Khái niệm cốt lõi
This work aims to jointly synthesize the maximal permissible disturbance bounds and the corresponding controllers that ensure a given Signal Temporal Logic specification is satisfied under these bounds.
Tóm tắt
This work addresses the problem of maximally robust control synthesis under unknown disturbances. The authors consider a general nonlinear system subject to a Signal Temporal Logic (STL) specification and aim to jointly synthesize the maximal possible disturbance bounds and the corresponding controllers that ensure the STL specification is satisfied under these bounds.
The key highlights and insights are:
- The authors introduce computationally efficient underapproximations of disturbance robustness for a fragment of STL.

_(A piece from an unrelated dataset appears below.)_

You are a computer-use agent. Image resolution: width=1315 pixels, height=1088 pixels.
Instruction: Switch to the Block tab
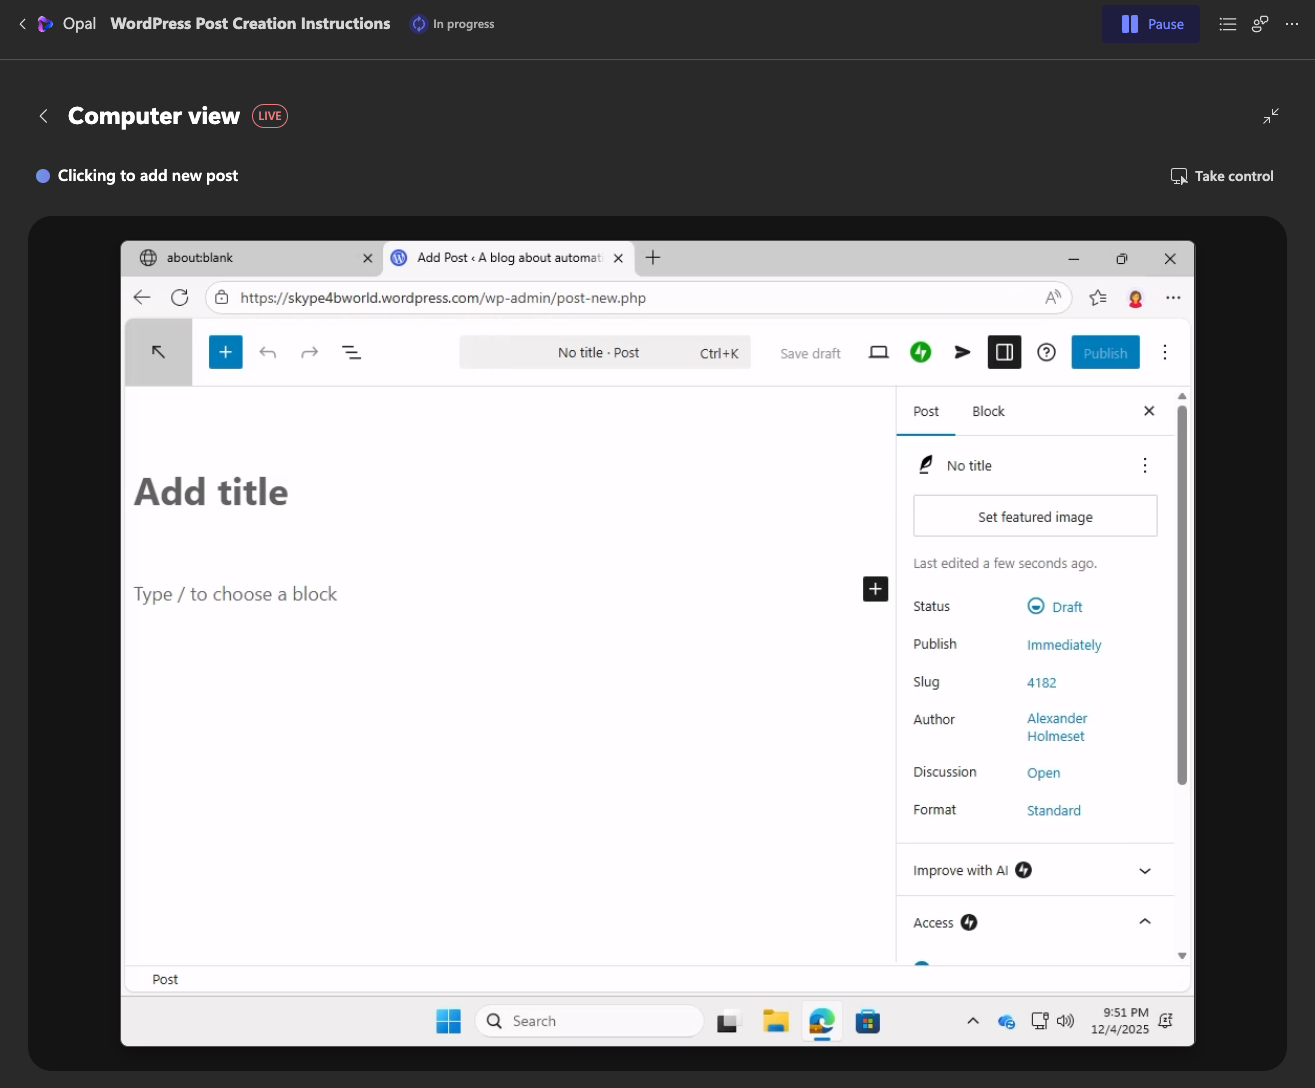[988, 411]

- They present an algorithm to obtain maximally disturbance-robust controllers for this STL fragment.
- The authors prove the soundness of their approach and show empirical evidence of its effectiveness in simulation, using an Autonomous Underwater Vehicle (AUV) as an example.
- Many existing works have considered STL satisfaction under given bounded disturbances, but this is the first work that aims to maximize the permissible disturbance set and find the corresponding controllers that ensure satisfying the STL specification with maximum disturbance robustness.
- The authors extend the notion of disturbance-robust semantics for STL, which is a property of a specification, dynamical system, and controller, and provide an algorithm to get the maximal disturbance robust controllers satisfying an STL specification using Hamilton-Jacobi reachability.
Thống kê
The system dynamics are given by the following nonlinear model for an Autonomous Underwater Vehicle (AUV):
ẋ = v cos(θ) + dx(Afront cos(θ) + Aside sin(θ))
ẏ = v sin(θ) + dy(Afront sin(θ) + Aside cos(θ))
v̇ = uv
θ̇ = uθ
where dx and dy are the disturbances in x and y dimensions, Afront and Aside are the frontal and side surface areas of the AUV, uv and uθ are the control inputs for velocity and orientation, respectively.
Trích dẫn
"This work was partially supported by the Wallenberg AI, Autonomous Systems and Software Program (WASP) funded by the Knut and Alice Wallenberg Foundation."